I learn 'Computer Organization and Design' RISC-V version by David A. Patterson, and on page 254 Elaboration have below code
below is book contents and related code:
While the code above implemented an atomic exchange, the following code would more efficiently acquire a lock at the location in register x20, where the value of 0 means the lock was free and 1 to mean lock was acquired:
addi x12, x0, 1
// copy locked value
again: lr.d x10, (x20)
// load-reserved to read lock
bne x10, x0, again
// check if it is 0 yet
sc.d x11, x12, (x20)
// attempt to store new value
bne x11, x0, again
// branch if store fails
which is changed from (based on) original after adding lock
Since the load-reserved returns the initial value, and the store-conditional returns 0 only if it succeeds, the following sequence implements an atomic exchange on the memory location specified by the contents of x20:
again:lr.d x10, (x20)
// load-reserved
sc.d x11, x23, (x20)
// store-conditional
bne x11, x0, again
// branch if store fails
addi x23, x10, 0
// put loaded value in x23
1- the book says addition of lock to the code by addi x12, x0, 1 // copy locked value
is 'more efficient' which I don't get where it is
2- I think this lock can't avoid 'spuriously fail' based on 'cache line' hardware design, am I right?
I think the authors mean fewer instructions than do{}while(x20->exchange(1) == 0)

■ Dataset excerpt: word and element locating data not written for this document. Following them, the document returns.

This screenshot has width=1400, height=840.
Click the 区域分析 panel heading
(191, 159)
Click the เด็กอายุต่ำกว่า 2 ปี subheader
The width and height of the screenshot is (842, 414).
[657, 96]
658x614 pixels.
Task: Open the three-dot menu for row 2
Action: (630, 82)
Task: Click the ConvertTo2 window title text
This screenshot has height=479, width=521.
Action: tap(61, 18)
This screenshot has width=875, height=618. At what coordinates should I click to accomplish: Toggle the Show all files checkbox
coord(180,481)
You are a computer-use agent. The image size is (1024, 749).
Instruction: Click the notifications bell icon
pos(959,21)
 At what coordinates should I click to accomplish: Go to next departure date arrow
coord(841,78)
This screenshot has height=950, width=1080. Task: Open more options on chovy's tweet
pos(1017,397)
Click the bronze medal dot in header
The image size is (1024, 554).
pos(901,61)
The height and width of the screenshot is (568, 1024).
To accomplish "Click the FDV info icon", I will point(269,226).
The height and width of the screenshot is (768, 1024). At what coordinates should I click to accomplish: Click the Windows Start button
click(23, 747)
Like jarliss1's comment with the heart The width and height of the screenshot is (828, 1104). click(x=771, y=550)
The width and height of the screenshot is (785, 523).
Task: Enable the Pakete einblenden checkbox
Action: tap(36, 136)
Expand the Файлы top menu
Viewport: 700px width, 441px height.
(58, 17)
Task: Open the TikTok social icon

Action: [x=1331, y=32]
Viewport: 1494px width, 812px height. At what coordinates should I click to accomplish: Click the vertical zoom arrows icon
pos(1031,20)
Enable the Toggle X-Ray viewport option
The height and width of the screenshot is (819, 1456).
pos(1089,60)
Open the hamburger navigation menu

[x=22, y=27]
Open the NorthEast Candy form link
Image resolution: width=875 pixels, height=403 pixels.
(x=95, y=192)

, which is the obvious way to use their exchange function to take a spinlock. (Which is what their loop does. In C++ terms its somewhat like do{}while(! lock.cas_weak(0, 1));
, but the points they're making about asm efficiency are specific to the LL/SC)
Possibly also a benefit to not storing at all when the load sees a non-zero value. (So this core doesn't take exclusive ownership of the cache line when it can't do anything useful with it until after another core has stored a 0
to it.) But I'm not sure if lr.d
along would try to get exclusive ownership (send an RFO = read for ownership) in anticipation of an SC. It at least doesn't dirty the cache line if the compare fails, so it doesn't have to write it back.
That may also reduce livelock problems with multiple threads waiting for the lock, all running this loop.
For some related discussion on having multiple spinning, and read-only vs. atomic RMW accesses see Locks around memory manipulation via inline assembly (x86 which only has single-instruction CAS_strong, not LL/SC).